# [EXERCISE OBJECTIVE]
Look below for the line with "You are a computer-use agent." and the line with "Task: Open a new tab with the plus icon". Copy exactly those two lines and every line between, but not the pictures.

# [AVAILABLE DATA]
+++++

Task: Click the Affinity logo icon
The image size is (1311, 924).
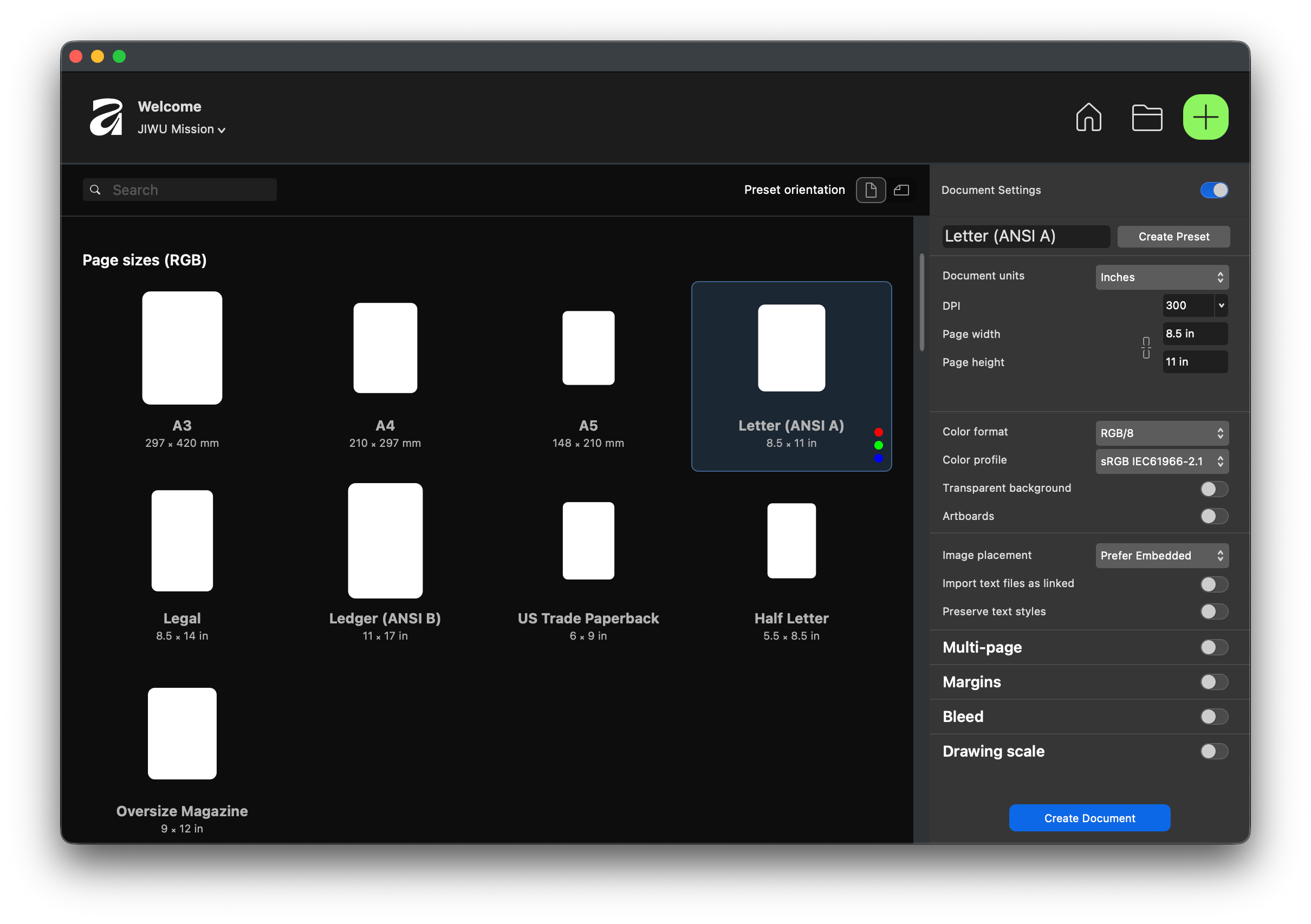Action: pos(106,118)
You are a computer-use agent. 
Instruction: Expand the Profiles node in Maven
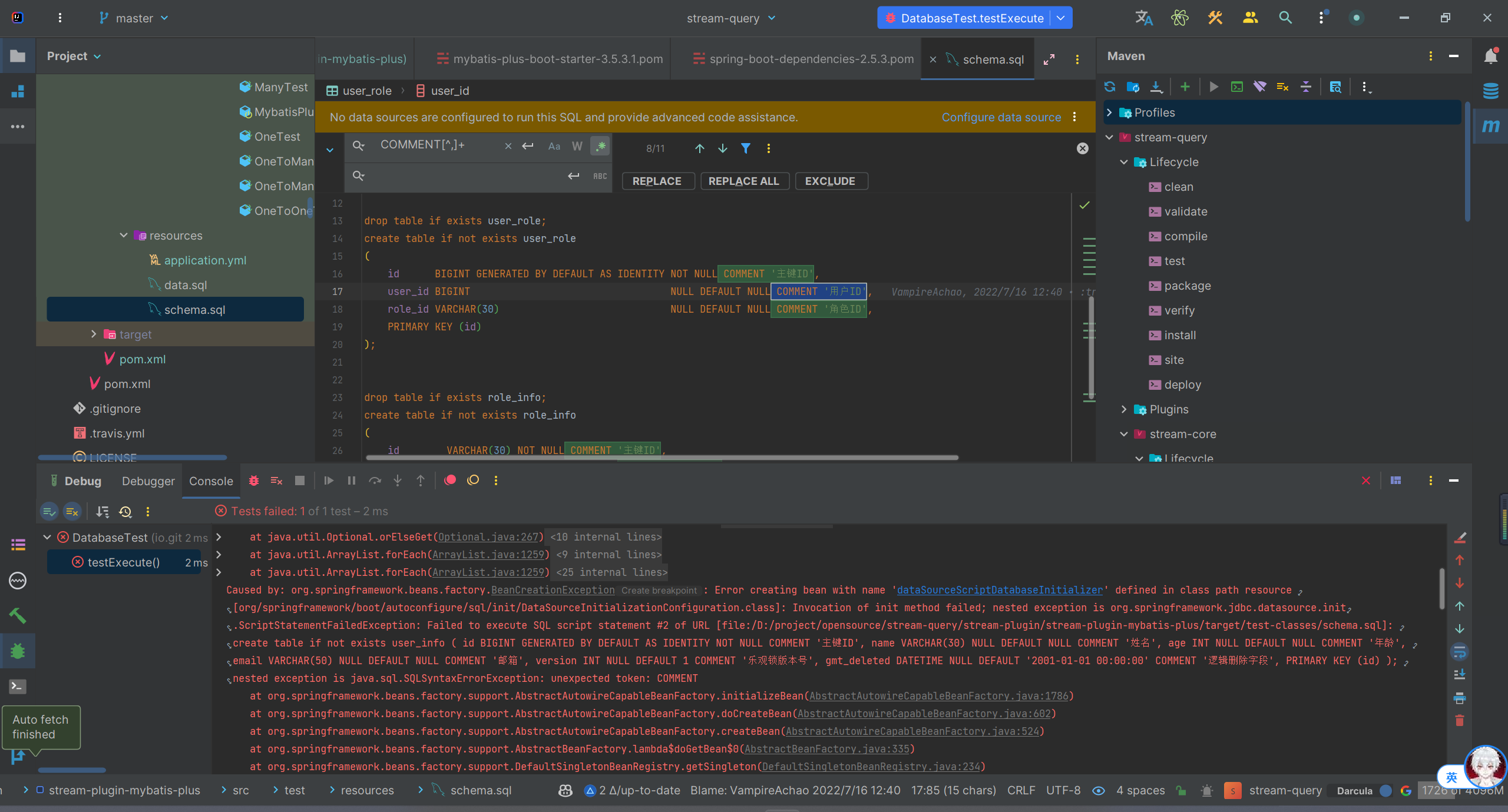[x=1110, y=112]
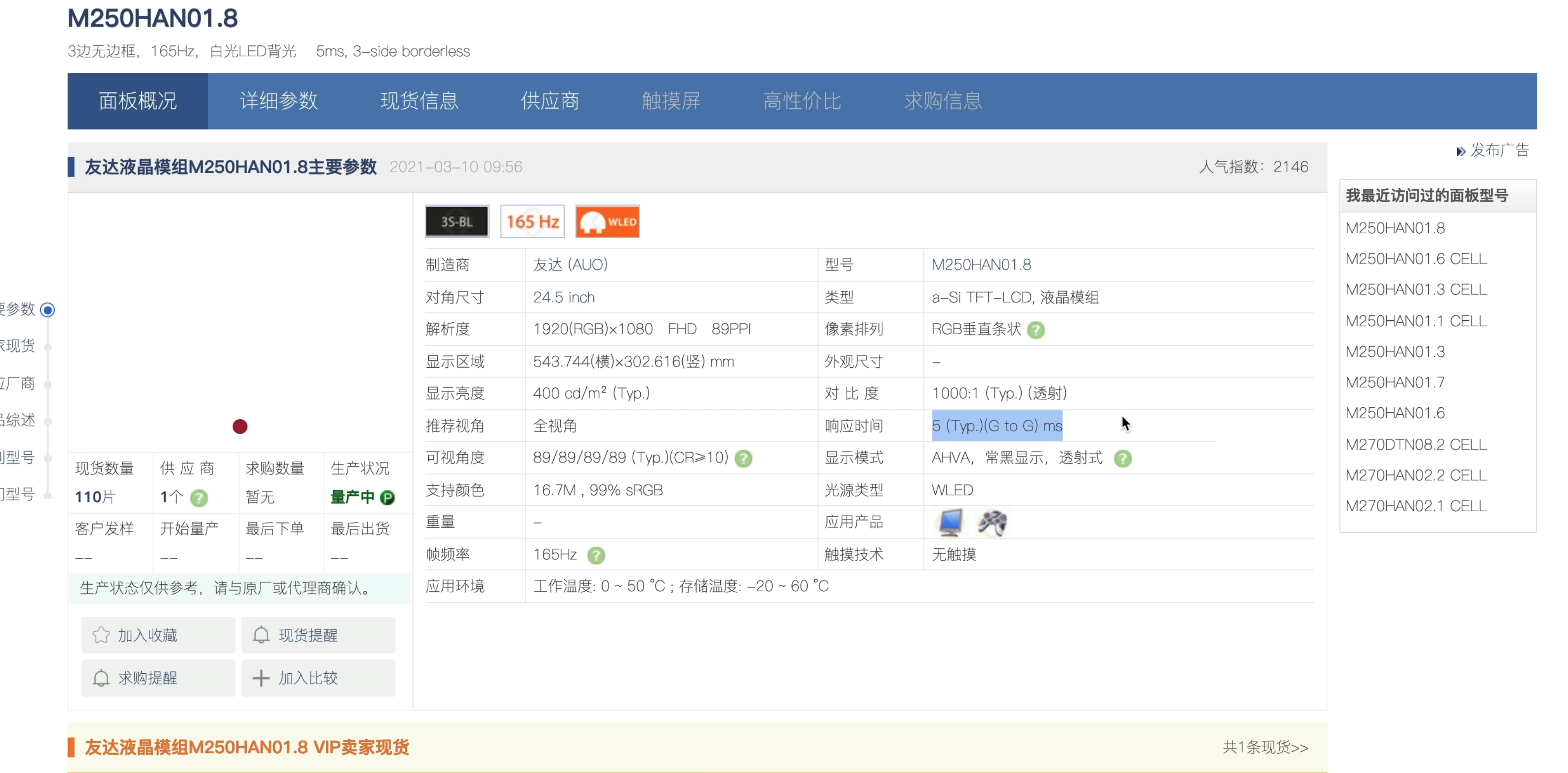This screenshot has width=1568, height=773.
Task: Click help icon beside display mode 透射式
Action: pyautogui.click(x=1123, y=458)
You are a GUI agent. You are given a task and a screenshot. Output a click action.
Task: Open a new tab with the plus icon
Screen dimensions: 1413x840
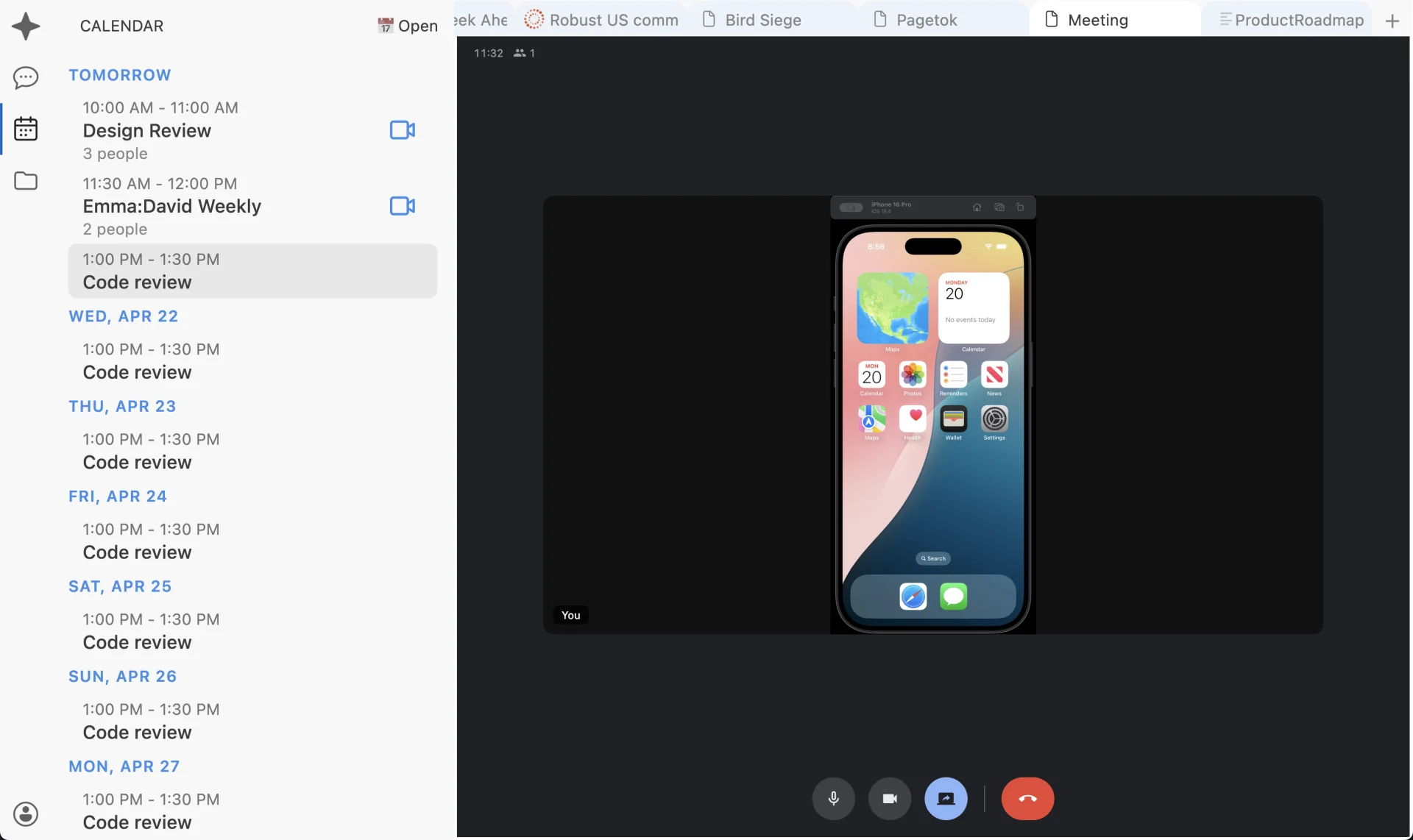pos(1392,21)
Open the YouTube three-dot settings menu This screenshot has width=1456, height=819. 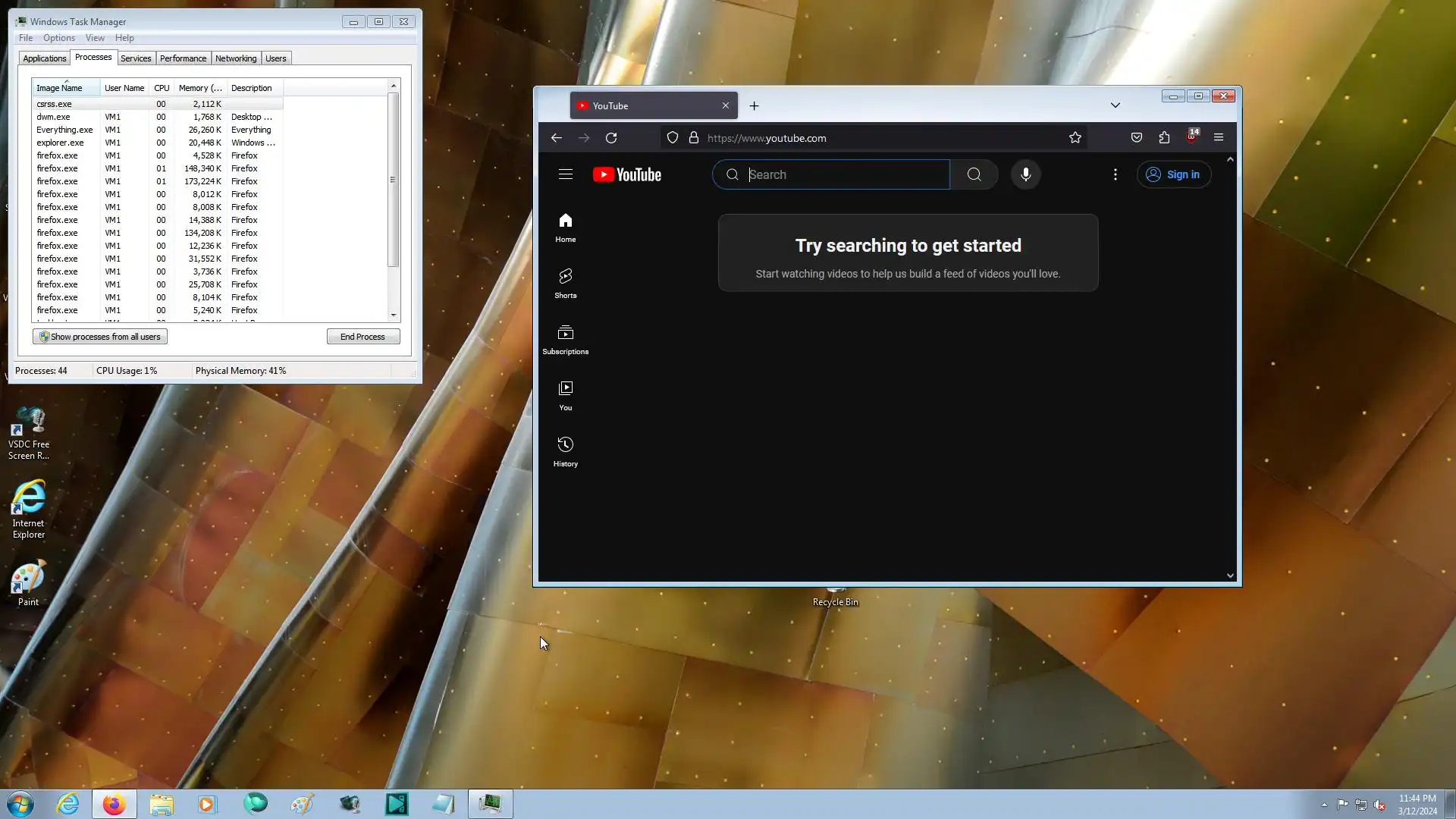(1115, 174)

+++++

# [SOLUTION]
You are a computer-use agent. 
Instruction: Expand the Profiles node in Maven
[x=1110, y=112]
This screenshot has width=1568, height=773.
Task: Click help icon beside display mode 透射式
Action: pyautogui.click(x=1123, y=458)
You are a GUI agent. You are given a task and a screenshot. Output a click action.
Task: Open a new tab with the plus icon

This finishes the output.